I'm not really familiar with the 1130 JD either, but from looking at JDParts online it doesn't look like your problems are related. The differential lock is mechanically activated. Press down the pedal and the rod turns creating spring pressure to move a fork/collar and engage the gear. There has to be no tension on the gears for the spring to engage the diff lock as well as to DISengage it. You do have to keep foot pressure on the pedal to keep the diff lock engaged, otherwise the moment the tension eases off the gears, the spring will disengage the diff lock. This is normal.

I can't find ANY information on the PTO control valve in the parts catalog. The PTO is an independent PTO so it is hydraulically activated. Some of the larger 30 series JDs used a hydraulic pressure pilot detent to keep the PTO on, but since I can't find the PTO valve in the parts catalog, I'm not certain if the 1130 PTO valve was pilot pressure locked or manually locked by a slot in the rod as HarveyW suggested.

Wish I could help more.
Mark


----------



## Zebbyz (Nov 10, 2016)

Ahh HarveyW - thanks for the welcome... certainly is going to be a benefit I think !

Your groove theory makes sense, the entire machine is covered in a few generations of protective crap !... so the plan was to get a pile of degreaser and give it a solid washdown and clean the whole thing from head to toe. I do find it odd the the PTO won't lock as it seems all in perfect factory condition... just 40 years later lol.

No idea why the damn photos rotated... they aren't rotated at my end, but are when I upload them.

I'll give that a go and we will see what changes !

Cheers
Guy


----------



## Zebbyz (Nov 10, 2016)

TraderMark - thats very helpful also... thanks for looking into that for me... can you send me a link to where you did that ? I have found a parts resource but its a bit complicated for my IT brain... but to help you the 1120 and the 2020 seem to be also identical machines to my 1130.

The foot pedal is very loose, and effortlessly flops out to the LHS (with the attached handle) when touched... could easily be the spring you mention is gone.

I would love to get that working. As with this tractor its currently rear heavy with the tiller/hoe on the back and no front counterweights on it... it pulls a nice wheely without much effort !

With the PTO it seems there is also a MID deck PTO and there is a control lever on the RHS of the seat the inside lever... pic attached... that seems to switch it... but without the lock I am unable to tell if the PTO is engaging the mid deck or not... that doesn't help but it doesn't help to not be able to isolate what is and what is not working on the PTO.

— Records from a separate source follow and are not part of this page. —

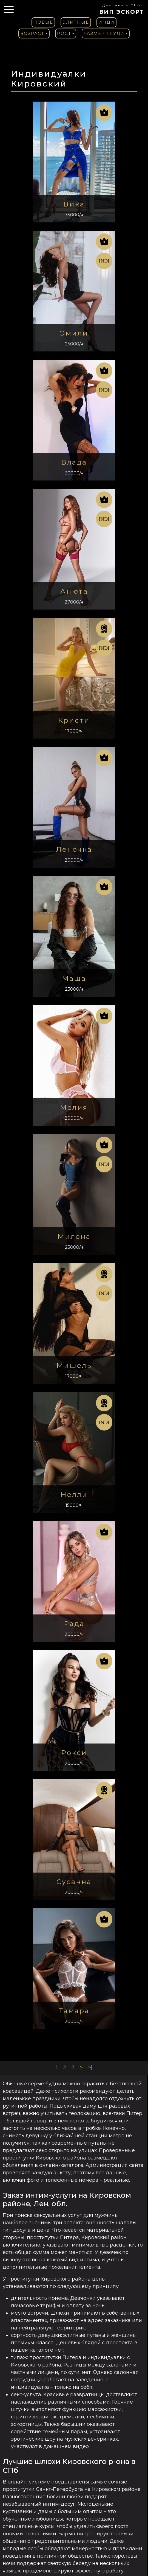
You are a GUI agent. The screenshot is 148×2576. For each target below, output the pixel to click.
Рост (64, 33)
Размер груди (104, 33)
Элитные (75, 22)
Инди (106, 22)
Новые (43, 22)
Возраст (32, 33)
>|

I am guessing the mid deck PTO would have been for a mower deck ?? Not sure.

I'll upload a bunch of pics I have taken... as this is a little project for me to get everything back to working on it... just had an oil filter arrive from JD so want to give her a flush and fresh lot of oil and a filter.

No gauges are working... and really need my auto electrical mate to take a looky and see if we can't rewire those back in... and also hook up lights all round.

Cheers
Guy


----------



## Zebbyz (Nov 10, 2016)

I added my pics to an album and you can see them in there... here is a link to one of them... http://www.tractorforum.com/images/4/0/9/6/1/img_1937-2824.jpg


----------



## TraderMark (Nov 15, 2011)

Zebby,
Try this link, it's the on I use for JD parts. Just type in your model number in the search box and then select the option that matches your machine.

http://jdpc.deere.com/jdpc/servlet/com.deere.u90490.partscatalog.view.servlets.HomePageServlet_Alt

HTH,
Mark


----------



## TraderMark (Nov 15, 2011)

The parts catalog does show a mid mount PTO for the 1130 but it just does NOT show the PTO control valve or linkage that I can find.

Good luck to you.


----------